Tag Archives: Subscription business model

The Freemium Come On

I had the same sort of thing happen to me twice in the last 24 hours so of course I feel compelled to rant about it. In the first case, I was searching for a better system to keep track of my business development work. I spent some time reviewing solutions and I thought I had found one that I liked. Research told me that there was a free solution that would meet my needs so I signed up. Imagine my surprise when my account said I was now using their enterprise solution for a 30-day trial.  I wrote to customer service asking about the promoted “free” option and was told that in 30 days my account would be downgraded to the free solution although some pieces of what I had access to would be lost.  No, he didn’t tell me which pieces so I’m a little wary of getting too invested in this since who knows if I’m building a database which will then be held for ransom.

In the second case, my “thing” about grammar led me to a browser extension that is supposed to improve upon the tools built in to the operating system, my word processing software,  and the browser.  It too said it was free so I installed it and registered for an account. The first document I ran through it contained a number of errors, some of which were labelled as “critical” (spelling and a comma fault) and others labelled as “advanced.”  Hovering over the critical issues allowed me to fix them immediately, choosing from several proposed solutions.  I clicked on the advanced list and was taken to a page which told me I needed to upgrade to fix the advanced writing mistakes as well as to enhance my text.

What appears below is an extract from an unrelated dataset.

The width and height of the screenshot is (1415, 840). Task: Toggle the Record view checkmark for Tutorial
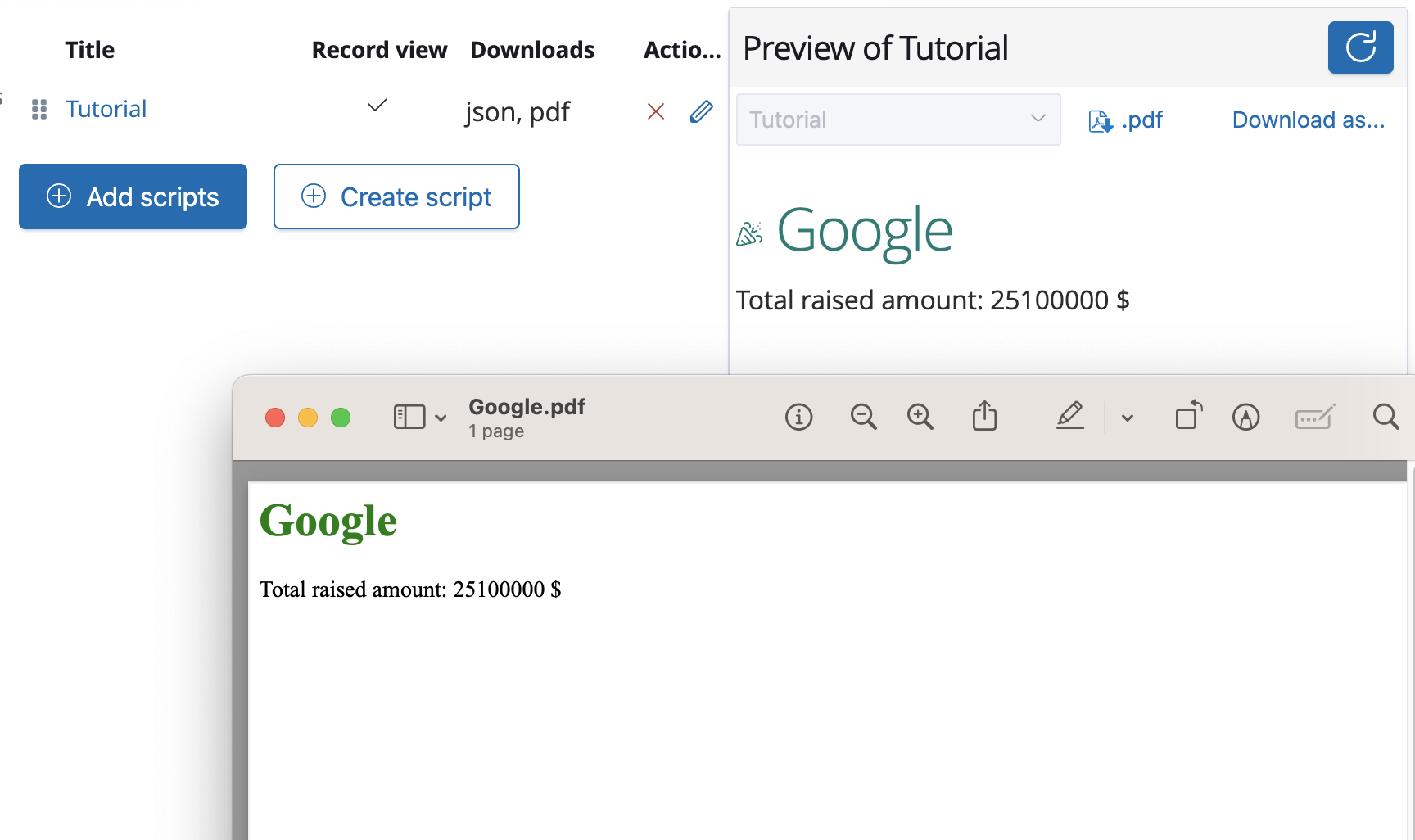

In both of these cases, I don’t begrudge the companies for charging for their services.  I think freemium is a pretty good business model and there are some free services that I’ve paid to upgrade over the years after having used them for a bit.  I have a bigger issue with companies that begin as free and then begin charging for features which had been free.  The issue I do have is a lack of clarity upfront.  If it’s a freemium service, state that and lay out the differences between free and paid.  Hopefully, your product is good enough that you’ll convert folks who use it and want a deeper involvement.  Don’t play the airlines’ game of promoting a low cost (or no cost) and then hitting a user up with charges for everything under the sun.  That’s just deceptive.  That’s my take.  Yours?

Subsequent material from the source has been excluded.